Although Stennes is best known for his excellent reproductions of Early American clock cases, which echo the designs of Silas Hoadly, Lemuel Curtis and the renowned Willard Family, events in his personal life have endowed Stennes clocks with a special collectibilty. On December 2, 1968, Stennes, who was known to be argumentative and abrasive, murdered his wife, Eva, in the kitchen of their East Weymouth home. Apparently the couple argued over a matter of Elmer’s infidelity, whereupon he shot her in the head with a .357 magnum derringer.
Stennes pleaded to a charge of manslaughter and served a little more than two years in the Massachusetts Correctional Institution. There he taught carpentry and carried on his clock case business using the prison equipment and fellow inmates as assistants. After his 1972 parole Stennes returned to his cabinet shop located near his home at 1 Tick Tock Lane. He remarried in 1972 to Phyllis Means, an attractive and well-to-do widow. Elmer’s good fortune was short lived. Around midnight on October 4, 1975 Stennes and his wife were brutally shot in their bed by intruders. Although hit seven times, Phyllis survived. The suspects included Elliot, Stennes’ son by Eva and some of Elmer’s dissatisfied prison acquaintances. Apparently there was insufficient evidence to charge anyone. To add to the mystery, Esther Stennes, another child by Eva, committed suicide, and her employer and a salesman of Stennes’ clocks died under unusual circumstances.
Stennes must have been a virtuoso. He made clocks of every description: banjo clocks, shelf clocks, along with grandfather and grandmother clocks. Besides the cabinetry, he carved, gilded and painted his beauties, often using antique works, which he rebuilt, mainly from E. Howard and Chelsea wall regulators. Stennes generally signed his clocks on the dials and stamped the works with his name. Demonstrating his quirkiness, Stennes branded the clocks made while he was awaiting trial with O.O.B., signifying “out on bond”. And the clocks made while incarcerated were properly marked M.C.I.P. for “made case in prison.”

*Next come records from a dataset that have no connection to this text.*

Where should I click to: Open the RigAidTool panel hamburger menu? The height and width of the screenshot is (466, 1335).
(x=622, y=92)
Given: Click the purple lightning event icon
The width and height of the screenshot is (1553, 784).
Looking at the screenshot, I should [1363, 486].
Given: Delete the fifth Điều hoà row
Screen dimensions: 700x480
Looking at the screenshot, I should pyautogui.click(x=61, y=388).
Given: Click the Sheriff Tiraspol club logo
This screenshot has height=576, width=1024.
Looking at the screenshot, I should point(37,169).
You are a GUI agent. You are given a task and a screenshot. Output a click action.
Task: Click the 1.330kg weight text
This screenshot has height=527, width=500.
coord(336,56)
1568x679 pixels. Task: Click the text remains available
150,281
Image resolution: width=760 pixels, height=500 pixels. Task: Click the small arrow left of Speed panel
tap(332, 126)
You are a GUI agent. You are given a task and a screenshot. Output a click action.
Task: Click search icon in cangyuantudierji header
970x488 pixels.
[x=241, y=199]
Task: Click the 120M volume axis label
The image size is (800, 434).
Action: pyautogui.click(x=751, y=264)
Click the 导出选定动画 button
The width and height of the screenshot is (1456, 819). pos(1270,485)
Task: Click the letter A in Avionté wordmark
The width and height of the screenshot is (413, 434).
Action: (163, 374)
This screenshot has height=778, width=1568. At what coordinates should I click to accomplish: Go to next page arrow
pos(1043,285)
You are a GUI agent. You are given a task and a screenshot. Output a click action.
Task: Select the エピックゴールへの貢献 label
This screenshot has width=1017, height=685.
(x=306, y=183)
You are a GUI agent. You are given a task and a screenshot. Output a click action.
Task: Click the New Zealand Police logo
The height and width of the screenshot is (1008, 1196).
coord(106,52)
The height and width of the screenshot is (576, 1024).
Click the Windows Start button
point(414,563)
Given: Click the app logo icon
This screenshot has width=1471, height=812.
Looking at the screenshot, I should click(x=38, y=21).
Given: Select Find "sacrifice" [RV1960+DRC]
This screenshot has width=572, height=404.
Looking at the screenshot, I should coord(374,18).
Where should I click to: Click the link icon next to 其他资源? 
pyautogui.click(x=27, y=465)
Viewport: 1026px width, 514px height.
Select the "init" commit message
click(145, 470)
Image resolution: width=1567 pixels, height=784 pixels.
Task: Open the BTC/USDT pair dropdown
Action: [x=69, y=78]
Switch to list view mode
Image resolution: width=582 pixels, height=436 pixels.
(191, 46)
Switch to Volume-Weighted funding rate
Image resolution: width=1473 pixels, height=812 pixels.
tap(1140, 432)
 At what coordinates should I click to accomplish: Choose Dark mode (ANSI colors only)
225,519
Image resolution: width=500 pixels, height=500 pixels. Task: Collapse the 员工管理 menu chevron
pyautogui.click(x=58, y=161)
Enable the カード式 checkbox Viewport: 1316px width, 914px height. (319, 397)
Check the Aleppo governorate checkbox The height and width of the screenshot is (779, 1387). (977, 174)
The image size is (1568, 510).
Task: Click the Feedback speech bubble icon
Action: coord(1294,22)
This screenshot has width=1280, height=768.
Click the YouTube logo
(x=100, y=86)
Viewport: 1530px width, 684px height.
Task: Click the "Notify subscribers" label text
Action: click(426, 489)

Elmer Stennes’ clocks are beautiful reproductions of antique American 19th century examples. But based on their selling prices at auction (documented by P4A), they have an appeal beyond their intrinsic value. Now a reasonable person might wonder why such sordid events would lend value to a maker’s clocks. It seems that something in human nature triggers a desire for objects related to violent acts. In her article “Murder on Tick Tock Lane”, Jeanne Schinto describes a 1990s auction of contents from Elmer Stennes’ estate attended by his widow where the buyers were discussing bullet holes as well as dovetails. This interest in objects associated with the assassinations of prominent figures such as President Abraham Lincoln, President John F. Kennedy and Louisiana politician Huey P. Long are reminders of that appeal.
Elmer Stennes left collectors another legacy in the form of his loyal long-time assistant, Foster S. Campos, who became a talented clockmaker in his own right, perhaps exceeding his teacher. Operating in Pembroke, Massachusetts he produced highly prized replicas of Early American clocks until 1993. He died in 2007. Examples of Campos’ clocks appear in the P4A database.
Reference note by Robert H. Goldberg, p4A editor and an Accredited Senior Member of the American Society of Appraisers from New Orleans, specializing in the appraisal of antiques and residential contents. January, 2009.